🤖 AI Summary
In multi-agent reinforcement learning (MARL), independent policy gradient methods suffer from suboptimal convergence due to joint sampling error—i.e., the deviation of the empirical joint action distribution from the true joint policy distribution caused by independent action sampling over finite trajectories. This error stems from uncoordinated action selection across agents. To address it, we propose MA-PROPS: a method that introduces an adaptive centralized behavioral policy to dynamically identify and compensate for under-sampled joint actions, coupled with joint action probability redistribution to enable robust on-policy sampling. Crucially, MA-PROPS does not rely on the centralized-training-with-decentralized-execution (CTDE) paradigm and supports fully decentralized deployment. Experiments on cooperative and non-conflicting multi-agent tasks demonstrate that MA-PROPS significantly reduces joint sampling error, improves convergence to optimal policies, and enhances training stability.
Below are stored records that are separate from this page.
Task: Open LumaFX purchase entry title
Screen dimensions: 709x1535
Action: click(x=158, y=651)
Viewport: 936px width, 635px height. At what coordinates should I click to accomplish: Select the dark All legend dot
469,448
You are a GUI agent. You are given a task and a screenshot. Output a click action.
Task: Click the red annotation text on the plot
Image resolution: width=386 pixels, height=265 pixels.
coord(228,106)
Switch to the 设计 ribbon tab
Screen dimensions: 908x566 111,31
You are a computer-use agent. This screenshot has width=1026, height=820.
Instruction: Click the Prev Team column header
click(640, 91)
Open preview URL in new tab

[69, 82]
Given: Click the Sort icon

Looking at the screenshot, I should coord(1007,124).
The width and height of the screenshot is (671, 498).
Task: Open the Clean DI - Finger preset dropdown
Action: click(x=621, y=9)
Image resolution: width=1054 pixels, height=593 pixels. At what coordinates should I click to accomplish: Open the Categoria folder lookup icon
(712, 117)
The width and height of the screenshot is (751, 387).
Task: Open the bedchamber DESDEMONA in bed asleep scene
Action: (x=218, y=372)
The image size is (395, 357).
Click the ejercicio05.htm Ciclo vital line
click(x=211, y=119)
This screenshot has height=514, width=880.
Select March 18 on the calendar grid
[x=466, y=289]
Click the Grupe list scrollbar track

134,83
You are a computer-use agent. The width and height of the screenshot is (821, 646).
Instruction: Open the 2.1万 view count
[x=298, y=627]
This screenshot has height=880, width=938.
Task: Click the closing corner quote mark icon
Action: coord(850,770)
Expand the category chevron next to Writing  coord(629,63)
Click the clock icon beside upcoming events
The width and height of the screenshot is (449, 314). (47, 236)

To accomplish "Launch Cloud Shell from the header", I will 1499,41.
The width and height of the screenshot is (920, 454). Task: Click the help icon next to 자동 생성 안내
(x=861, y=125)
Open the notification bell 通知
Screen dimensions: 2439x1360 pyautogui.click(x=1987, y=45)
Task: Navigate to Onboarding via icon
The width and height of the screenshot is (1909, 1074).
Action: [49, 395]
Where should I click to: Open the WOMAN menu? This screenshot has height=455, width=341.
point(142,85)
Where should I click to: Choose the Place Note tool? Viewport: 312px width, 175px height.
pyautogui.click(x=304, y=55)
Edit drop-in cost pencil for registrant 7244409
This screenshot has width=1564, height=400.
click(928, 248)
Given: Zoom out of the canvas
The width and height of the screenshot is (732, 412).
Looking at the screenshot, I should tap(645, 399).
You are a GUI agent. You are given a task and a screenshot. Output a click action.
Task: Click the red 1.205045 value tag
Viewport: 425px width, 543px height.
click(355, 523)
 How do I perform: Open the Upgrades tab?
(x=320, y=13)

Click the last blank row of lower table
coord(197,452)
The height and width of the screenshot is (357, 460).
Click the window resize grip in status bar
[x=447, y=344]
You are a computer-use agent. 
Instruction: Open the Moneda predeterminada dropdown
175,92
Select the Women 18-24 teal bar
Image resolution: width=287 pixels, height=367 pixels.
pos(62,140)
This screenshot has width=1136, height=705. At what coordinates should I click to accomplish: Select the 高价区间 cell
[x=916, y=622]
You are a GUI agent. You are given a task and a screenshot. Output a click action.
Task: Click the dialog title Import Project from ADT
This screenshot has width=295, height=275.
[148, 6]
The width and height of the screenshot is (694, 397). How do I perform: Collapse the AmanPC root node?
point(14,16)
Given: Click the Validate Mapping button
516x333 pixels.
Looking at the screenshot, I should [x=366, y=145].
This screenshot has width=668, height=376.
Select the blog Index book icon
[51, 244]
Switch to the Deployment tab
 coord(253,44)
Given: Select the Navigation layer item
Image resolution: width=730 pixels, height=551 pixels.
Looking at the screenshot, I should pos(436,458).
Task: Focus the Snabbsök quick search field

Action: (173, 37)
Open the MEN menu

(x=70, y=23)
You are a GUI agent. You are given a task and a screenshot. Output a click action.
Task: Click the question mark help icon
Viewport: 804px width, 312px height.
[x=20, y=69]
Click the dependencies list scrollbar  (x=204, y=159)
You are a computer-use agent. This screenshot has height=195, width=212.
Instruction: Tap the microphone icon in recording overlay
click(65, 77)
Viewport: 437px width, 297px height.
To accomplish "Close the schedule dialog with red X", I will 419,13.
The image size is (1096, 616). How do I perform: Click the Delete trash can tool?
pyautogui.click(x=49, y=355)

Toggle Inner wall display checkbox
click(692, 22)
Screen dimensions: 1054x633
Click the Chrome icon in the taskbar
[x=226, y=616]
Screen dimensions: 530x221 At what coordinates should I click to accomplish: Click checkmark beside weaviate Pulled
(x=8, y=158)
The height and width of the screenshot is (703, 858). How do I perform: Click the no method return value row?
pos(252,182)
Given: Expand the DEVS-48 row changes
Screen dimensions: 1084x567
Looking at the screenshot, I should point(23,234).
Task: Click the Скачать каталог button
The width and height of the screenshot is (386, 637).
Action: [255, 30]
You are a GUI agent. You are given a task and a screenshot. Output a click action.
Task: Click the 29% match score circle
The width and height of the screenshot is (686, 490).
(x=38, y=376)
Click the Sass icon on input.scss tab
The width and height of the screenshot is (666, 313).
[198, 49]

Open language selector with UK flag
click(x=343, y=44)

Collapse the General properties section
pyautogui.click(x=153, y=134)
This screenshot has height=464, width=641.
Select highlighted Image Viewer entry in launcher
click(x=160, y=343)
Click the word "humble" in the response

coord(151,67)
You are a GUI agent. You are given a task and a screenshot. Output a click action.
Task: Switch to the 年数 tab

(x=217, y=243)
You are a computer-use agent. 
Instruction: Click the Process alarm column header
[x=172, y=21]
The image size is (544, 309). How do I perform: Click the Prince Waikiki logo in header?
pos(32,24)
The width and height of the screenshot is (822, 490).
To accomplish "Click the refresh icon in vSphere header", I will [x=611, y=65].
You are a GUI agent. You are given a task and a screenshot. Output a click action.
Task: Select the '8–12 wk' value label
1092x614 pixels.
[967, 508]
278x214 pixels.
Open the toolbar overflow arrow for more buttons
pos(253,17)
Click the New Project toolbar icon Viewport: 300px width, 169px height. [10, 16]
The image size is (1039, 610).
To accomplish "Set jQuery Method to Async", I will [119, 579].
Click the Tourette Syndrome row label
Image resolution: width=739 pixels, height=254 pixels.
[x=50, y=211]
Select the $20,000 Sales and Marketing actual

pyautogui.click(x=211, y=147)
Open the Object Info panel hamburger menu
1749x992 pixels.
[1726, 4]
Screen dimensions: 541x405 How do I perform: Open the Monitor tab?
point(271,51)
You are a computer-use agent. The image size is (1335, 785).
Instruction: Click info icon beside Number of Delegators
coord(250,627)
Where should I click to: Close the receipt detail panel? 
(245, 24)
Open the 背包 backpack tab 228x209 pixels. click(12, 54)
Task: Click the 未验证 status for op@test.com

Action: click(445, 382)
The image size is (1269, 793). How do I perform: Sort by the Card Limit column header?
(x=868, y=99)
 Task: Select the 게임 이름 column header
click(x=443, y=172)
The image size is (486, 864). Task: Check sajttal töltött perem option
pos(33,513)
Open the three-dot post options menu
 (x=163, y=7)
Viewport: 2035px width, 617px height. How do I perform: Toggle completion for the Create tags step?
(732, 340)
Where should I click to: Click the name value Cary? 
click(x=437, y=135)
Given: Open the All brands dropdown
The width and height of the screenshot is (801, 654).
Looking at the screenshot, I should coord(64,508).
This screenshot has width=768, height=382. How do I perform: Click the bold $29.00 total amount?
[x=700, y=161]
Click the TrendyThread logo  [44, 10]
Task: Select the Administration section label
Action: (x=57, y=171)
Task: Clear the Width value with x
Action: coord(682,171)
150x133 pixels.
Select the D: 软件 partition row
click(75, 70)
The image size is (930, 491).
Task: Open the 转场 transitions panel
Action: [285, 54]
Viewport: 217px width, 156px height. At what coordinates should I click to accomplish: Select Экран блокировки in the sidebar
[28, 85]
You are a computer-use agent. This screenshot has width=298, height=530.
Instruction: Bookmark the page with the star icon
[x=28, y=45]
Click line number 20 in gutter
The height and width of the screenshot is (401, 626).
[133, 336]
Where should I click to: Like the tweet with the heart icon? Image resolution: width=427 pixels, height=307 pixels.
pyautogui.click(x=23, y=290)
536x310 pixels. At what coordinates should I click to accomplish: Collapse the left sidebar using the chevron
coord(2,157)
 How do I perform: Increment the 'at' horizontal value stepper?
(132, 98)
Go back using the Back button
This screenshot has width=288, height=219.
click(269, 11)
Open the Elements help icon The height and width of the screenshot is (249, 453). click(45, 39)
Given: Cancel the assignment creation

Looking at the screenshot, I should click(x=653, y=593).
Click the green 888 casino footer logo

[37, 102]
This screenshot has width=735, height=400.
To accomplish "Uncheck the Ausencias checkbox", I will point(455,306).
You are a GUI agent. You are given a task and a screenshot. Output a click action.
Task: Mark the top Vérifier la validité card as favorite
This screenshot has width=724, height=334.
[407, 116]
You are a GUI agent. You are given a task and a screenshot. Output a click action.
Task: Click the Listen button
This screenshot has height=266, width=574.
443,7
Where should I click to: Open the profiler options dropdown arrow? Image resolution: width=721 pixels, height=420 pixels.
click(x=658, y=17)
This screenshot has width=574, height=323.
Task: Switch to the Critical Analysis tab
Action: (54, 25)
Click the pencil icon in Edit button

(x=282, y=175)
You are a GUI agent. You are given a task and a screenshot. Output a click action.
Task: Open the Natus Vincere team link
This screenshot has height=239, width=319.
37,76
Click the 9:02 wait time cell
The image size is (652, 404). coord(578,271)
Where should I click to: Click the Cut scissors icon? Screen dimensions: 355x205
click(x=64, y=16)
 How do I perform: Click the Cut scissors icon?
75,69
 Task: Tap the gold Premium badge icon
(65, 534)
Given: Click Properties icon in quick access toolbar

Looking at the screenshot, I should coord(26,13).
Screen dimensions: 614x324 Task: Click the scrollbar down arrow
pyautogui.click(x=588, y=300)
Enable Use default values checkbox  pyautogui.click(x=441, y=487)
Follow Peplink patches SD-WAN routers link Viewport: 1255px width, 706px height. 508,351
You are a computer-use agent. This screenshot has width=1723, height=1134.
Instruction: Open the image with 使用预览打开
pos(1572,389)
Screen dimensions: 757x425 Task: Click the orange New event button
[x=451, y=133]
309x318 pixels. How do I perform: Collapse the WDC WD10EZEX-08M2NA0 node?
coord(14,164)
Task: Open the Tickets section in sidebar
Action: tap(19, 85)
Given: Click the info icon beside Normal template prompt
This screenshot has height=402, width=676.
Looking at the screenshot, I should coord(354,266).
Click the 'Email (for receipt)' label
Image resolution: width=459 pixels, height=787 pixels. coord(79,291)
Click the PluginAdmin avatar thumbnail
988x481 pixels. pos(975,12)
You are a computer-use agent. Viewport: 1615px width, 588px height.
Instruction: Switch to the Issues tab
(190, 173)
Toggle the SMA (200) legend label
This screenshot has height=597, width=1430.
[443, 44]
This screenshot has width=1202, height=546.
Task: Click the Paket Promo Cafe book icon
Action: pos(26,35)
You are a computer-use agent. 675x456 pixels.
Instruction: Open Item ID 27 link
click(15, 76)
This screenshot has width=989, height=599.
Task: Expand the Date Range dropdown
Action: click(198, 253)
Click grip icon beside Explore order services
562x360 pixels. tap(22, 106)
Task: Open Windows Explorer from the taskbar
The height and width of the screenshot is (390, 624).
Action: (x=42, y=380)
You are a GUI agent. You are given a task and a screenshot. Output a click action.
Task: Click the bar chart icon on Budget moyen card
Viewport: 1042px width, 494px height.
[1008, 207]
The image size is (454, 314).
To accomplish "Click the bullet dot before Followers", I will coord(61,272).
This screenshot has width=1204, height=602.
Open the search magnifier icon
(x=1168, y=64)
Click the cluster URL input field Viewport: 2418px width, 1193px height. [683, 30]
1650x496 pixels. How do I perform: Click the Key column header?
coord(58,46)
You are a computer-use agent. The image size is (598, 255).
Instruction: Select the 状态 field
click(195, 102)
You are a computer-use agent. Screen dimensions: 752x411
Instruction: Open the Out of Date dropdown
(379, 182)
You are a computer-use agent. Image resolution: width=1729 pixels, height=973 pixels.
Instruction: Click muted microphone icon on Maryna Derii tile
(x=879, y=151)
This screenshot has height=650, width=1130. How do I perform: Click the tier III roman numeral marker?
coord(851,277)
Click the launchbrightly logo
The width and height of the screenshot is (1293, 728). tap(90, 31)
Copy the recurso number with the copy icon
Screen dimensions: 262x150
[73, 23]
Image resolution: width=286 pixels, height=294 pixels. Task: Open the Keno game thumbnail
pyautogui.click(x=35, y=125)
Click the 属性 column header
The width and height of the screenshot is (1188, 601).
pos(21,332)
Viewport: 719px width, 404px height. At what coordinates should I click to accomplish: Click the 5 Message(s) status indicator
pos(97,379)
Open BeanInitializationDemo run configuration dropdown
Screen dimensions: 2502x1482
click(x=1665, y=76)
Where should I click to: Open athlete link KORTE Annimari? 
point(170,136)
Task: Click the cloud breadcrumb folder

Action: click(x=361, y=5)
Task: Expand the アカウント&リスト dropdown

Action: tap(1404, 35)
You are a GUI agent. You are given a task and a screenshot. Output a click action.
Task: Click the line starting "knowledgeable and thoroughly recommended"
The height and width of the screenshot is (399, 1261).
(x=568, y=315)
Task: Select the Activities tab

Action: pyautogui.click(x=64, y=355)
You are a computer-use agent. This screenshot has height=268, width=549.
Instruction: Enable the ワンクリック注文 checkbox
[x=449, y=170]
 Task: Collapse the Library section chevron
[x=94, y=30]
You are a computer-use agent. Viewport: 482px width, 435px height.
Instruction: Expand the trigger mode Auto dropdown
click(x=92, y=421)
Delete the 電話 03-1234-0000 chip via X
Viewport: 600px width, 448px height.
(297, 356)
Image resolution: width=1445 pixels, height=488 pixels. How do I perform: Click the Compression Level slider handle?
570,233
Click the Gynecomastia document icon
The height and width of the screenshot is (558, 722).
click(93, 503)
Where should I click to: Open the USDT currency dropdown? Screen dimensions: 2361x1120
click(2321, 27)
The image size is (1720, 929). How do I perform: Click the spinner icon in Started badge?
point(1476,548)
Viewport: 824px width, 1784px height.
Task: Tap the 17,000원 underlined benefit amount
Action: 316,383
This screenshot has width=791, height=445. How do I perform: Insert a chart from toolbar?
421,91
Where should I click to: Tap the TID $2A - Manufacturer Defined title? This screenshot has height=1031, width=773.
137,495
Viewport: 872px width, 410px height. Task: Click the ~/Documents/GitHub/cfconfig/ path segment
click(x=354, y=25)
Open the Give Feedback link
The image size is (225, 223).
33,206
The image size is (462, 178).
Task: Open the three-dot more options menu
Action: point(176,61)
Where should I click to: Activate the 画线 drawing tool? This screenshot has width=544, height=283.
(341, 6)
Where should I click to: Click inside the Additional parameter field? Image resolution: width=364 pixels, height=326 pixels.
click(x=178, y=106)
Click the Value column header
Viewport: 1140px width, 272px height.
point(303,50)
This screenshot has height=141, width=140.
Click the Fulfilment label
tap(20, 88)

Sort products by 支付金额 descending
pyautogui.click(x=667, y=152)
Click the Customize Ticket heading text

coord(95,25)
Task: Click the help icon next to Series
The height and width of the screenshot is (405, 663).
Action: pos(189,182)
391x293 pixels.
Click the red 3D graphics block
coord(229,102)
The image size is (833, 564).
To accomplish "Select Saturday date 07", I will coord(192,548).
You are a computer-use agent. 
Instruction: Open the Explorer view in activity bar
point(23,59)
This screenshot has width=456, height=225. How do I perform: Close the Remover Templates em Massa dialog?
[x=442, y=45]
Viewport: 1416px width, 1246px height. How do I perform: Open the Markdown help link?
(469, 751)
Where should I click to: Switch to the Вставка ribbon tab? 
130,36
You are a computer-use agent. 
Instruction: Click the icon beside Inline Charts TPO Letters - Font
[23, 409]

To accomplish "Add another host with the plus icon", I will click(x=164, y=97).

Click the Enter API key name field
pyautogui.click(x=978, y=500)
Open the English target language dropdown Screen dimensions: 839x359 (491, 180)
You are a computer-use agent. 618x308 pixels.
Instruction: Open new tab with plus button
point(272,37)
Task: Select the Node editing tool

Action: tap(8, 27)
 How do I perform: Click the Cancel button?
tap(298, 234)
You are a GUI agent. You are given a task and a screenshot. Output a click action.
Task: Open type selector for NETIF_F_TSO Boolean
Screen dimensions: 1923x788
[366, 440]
The approach provides a theoretically grounded and empirically efficient pathway to robustify independent policy gradient methods.
📝 Abstract
Independent on-policy policy gradient algorithms are widely used for multi-agent reinforcement learning (MARL) in cooperative and no-conflict games, but they are known to converge suboptimally when each agent's policy gradient points toward a suboptimal equilibrium. In this work, we identify a subtler failure mode that arises extit{even when the expected policy gradients of all agents point toward an optimal solution.} After collecting a finite set of trajectories, stochasticity in independent action sampling can cause the joint data distribution to deviate from the expected joint on-policy distribution. This extit{sampling error} w.r.t. the joint on-policy distribution produces inaccurate gradient estimates that can lead agents to converge suboptimally. In this paper, we investigate if joint sampling error can be reduced through coordinated action selection and whether doing so improves the reliability of policy gradient learning in MARL. Toward this end, we introduce an adaptive action sampling approach to reduce joint sampling error. Our method, Multi-Agent Proximal Robust On-Policy Sampling (MA-PROPS), uses a centralized behavior policy that we continually adapt to place larger probability on joint actions that are currently under-sampled w.r.t. the current joint policy. We empirically evaluate MA-PROPS in a diverse range of multi-agent games and demonstrate that (1) MA-PROPS reduces joint sampling error more efficiently than standard on-policy sampling and (2) improves the reliability of independent policy gradient algorithms, increasing the fraction of training runs that converge to an optimal joint policy.